[Records from a data source]
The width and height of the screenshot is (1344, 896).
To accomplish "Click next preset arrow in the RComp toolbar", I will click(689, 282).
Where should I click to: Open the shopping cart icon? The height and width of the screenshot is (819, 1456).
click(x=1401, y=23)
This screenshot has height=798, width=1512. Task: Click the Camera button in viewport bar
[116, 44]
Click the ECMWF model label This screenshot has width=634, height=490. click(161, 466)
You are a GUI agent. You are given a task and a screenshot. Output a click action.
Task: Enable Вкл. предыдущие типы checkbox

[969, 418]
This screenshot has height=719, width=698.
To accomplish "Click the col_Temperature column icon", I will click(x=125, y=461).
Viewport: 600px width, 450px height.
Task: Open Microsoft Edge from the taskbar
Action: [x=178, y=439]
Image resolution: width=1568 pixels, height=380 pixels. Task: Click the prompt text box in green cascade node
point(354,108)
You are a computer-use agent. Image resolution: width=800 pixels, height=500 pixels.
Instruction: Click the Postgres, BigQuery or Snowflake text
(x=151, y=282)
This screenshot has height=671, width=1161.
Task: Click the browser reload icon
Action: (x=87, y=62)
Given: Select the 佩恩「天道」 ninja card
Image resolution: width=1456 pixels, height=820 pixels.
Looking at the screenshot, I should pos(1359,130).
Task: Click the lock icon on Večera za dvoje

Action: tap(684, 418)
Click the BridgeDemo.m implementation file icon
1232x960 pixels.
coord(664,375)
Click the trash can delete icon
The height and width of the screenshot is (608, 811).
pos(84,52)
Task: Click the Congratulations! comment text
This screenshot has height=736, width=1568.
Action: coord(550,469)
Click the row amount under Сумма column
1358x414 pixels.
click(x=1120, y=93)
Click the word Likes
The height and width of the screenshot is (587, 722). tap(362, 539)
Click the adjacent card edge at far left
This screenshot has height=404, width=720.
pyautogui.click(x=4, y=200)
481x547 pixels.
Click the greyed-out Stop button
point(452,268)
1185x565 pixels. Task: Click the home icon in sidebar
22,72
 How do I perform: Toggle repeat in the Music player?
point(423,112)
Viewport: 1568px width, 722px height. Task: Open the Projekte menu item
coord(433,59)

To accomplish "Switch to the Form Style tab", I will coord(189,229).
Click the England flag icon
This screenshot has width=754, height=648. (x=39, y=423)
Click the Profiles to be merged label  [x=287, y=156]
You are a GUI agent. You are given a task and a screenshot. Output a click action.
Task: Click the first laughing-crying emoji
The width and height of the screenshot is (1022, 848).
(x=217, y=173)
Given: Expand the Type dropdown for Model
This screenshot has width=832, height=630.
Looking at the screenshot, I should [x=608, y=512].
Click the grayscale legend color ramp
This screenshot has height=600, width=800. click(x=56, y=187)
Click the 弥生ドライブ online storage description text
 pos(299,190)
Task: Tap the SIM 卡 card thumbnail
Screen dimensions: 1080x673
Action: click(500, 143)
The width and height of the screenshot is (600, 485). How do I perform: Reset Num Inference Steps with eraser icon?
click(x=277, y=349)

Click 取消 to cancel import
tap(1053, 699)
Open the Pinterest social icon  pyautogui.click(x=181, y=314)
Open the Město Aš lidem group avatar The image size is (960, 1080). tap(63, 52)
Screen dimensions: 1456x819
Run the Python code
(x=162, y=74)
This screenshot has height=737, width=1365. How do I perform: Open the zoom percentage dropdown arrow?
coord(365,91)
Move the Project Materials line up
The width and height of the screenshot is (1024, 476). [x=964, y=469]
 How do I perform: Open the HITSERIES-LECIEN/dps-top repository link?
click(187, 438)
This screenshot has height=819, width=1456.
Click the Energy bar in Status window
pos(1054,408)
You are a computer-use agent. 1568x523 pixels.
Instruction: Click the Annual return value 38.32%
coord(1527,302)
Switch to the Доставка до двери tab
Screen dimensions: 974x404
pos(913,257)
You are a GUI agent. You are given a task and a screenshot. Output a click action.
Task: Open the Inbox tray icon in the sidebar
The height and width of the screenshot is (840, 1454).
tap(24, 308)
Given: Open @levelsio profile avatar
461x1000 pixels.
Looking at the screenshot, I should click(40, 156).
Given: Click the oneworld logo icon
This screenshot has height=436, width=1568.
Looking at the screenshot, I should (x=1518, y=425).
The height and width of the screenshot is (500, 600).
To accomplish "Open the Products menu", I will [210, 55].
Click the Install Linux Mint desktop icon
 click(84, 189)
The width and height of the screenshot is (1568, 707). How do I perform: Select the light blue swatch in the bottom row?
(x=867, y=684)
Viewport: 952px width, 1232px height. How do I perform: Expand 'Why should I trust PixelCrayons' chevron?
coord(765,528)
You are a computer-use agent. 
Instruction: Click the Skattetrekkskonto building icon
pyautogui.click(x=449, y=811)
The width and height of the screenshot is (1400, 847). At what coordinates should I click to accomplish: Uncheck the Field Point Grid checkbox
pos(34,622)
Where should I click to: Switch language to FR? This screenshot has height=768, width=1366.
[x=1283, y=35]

▸ Problem:
Express these lines as a numbered list, leaving out the blank lines, and cover every line of the data.

▸ Answer below:
1. The width and height of the screenshot is (1344, 896).
2. To accomplish "Click next preset arrow in the RComp toolbar", I will click(689, 282).
3. Where should I click to: Open the shopping cart icon? The height and width of the screenshot is (819, 1456).
4. click(x=1401, y=23)
5. This screenshot has height=798, width=1512. Task: Click the Camera button in viewport bar
6. [116, 44]
7. Click the ECMWF model label This screenshot has width=634, height=490. click(161, 466)
8. You are a GUI agent. You are given a task and a screenshot. Output a click action.
9. Task: Enable Вкл. предыдущие типы checkbox
10. [969, 418]
11. This screenshot has height=719, width=698.
12. To accomplish "Click the col_Temperature column icon", I will click(x=125, y=461).
13. Viewport: 600px width, 450px height.
14. Task: Open Microsoft Edge from the taskbar
15. Action: [x=178, y=439]
16. Image resolution: width=1568 pixels, height=380 pixels. Task: Click the prompt text box in green cascade node
17. point(354,108)
18. You are a computer-use agent. Image resolution: width=800 pixels, height=500 pixels.
19. Instruction: Click the Postgres, BigQuery or Snowflake text
20. (x=151, y=282)
21. This screenshot has height=671, width=1161.
22. Task: Click the browser reload icon
23. Action: (x=87, y=62)
24. Given: Select the 佩恩「天道」 ninja card
25. Image resolution: width=1456 pixels, height=820 pixels.
26. Looking at the screenshot, I should pos(1359,130).
27. Task: Click the lock icon on Večera za dvoje
28. Action: tap(684, 418)
29. Click the BridgeDemo.m implementation file icon
30. 1232x960 pixels.
31. coord(664,375)
32. Click the trash can delete icon
33. The height and width of the screenshot is (608, 811).
34. pos(84,52)
35. Task: Click the Congratulations! comment text
36. This screenshot has height=736, width=1568.
37. Action: coord(550,469)
38. Click the row amount under Сумма column
39. 1358x414 pixels.
40. click(x=1120, y=93)
41. Click the word Likes
42. The height and width of the screenshot is (587, 722). tap(362, 539)
43. Click the adjacent card edge at far left
44. This screenshot has height=404, width=720.
45. pyautogui.click(x=4, y=200)
46. 481x547 pixels.
47. Click the greyed-out Stop button
48. point(452,268)
49. 1185x565 pixels. Task: Click the home icon in sidebar
50. 22,72
51.  How do I perform: Toggle repeat in the Music player?
52. point(423,112)
53. Viewport: 1568px width, 722px height. Task: Open the Projekte menu item
54. coord(433,59)
55. To accomplish "Switch to the Form Style tab", I will coord(189,229).
56. Click the England flag icon
57. This screenshot has width=754, height=648. (x=39, y=423)
58. Click the Profiles to be merged label  [x=287, y=156]
59. You are a GUI agent. You are given a task and a screenshot. Output a click action.
60. Task: Click the first laughing-crying emoji
61. The width and height of the screenshot is (1022, 848).
62. (x=217, y=173)
63. Given: Expand the Type dropdown for Model
64. This screenshot has width=832, height=630.
65. Looking at the screenshot, I should [x=608, y=512].
66. Click the grayscale legend color ramp
67. This screenshot has height=600, width=800. click(x=56, y=187)
68. Click the 弥生ドライブ online storage description text
69.  pos(299,190)
70. Task: Tap the SIM 卡 card thumbnail
71. Screen dimensions: 1080x673
72. Action: click(500, 143)
73. The width and height of the screenshot is (600, 485). How do I perform: Reset Num Inference Steps with eraser icon?
74. click(x=277, y=349)
75. Click 取消 to cancel import
76. tap(1053, 699)
77. Open the Pinterest social icon  pyautogui.click(x=181, y=314)
78. Open the Město Aš lidem group avatar The image size is (960, 1080). tap(63, 52)
79. Screen dimensions: 1456x819
80. Run the Python code
81. (x=162, y=74)
82. This screenshot has height=737, width=1365. How do I perform: Open the zoom percentage dropdown arrow?
83. coord(365,91)
84. Move the Project Materials line up
85. The width and height of the screenshot is (1024, 476). [x=964, y=469]
86.  How do I perform: Open the HITSERIES-LECIEN/dps-top repository link?
87. click(187, 438)
88. This screenshot has height=819, width=1456.
89. Click the Energy bar in Status window
90. pos(1054,408)
91. You are a computer-use agent. 1568x523 pixels.
92. Instruction: Click the Annual return value 38.32%
93. coord(1527,302)
94. Switch to the Доставка до двери tab
95. Screen dimensions: 974x404
96. pos(913,257)
97. You are a GUI agent. You are given a task and a screenshot. Output a click action.
98. Task: Open the Inbox tray icon in the sidebar
99. The height and width of the screenshot is (840, 1454).
100. tap(24, 308)
101. Given: Open @levelsio profile avatar
102. 461x1000 pixels.
103. Looking at the screenshot, I should click(40, 156).
104. Given: Click the oneworld logo icon
105. This screenshot has height=436, width=1568.
106. Looking at the screenshot, I should (x=1518, y=425).
107. The height and width of the screenshot is (500, 600).
108. To accomplish "Open the Products menu", I will [210, 55].
109. Click the Install Linux Mint desktop icon
110.  click(84, 189)
111. The width and height of the screenshot is (1568, 707). How do I perform: Select the light blue swatch in the bottom row?
112. (x=867, y=684)
113. Viewport: 952px width, 1232px height. How do I perform: Expand 'Why should I trust PixelCrayons' chevron?
114. coord(765,528)
115. You are a computer-use agent. 
116. Instruction: Click the Skattetrekkskonto building icon
117. pyautogui.click(x=449, y=811)
118. The width and height of the screenshot is (1400, 847). At what coordinates should I click to accomplish: Uncheck the Field Point Grid checkbox
119. pos(34,622)
120. Where should I click to: Switch language to FR? This screenshot has height=768, width=1366.
121. [x=1283, y=35]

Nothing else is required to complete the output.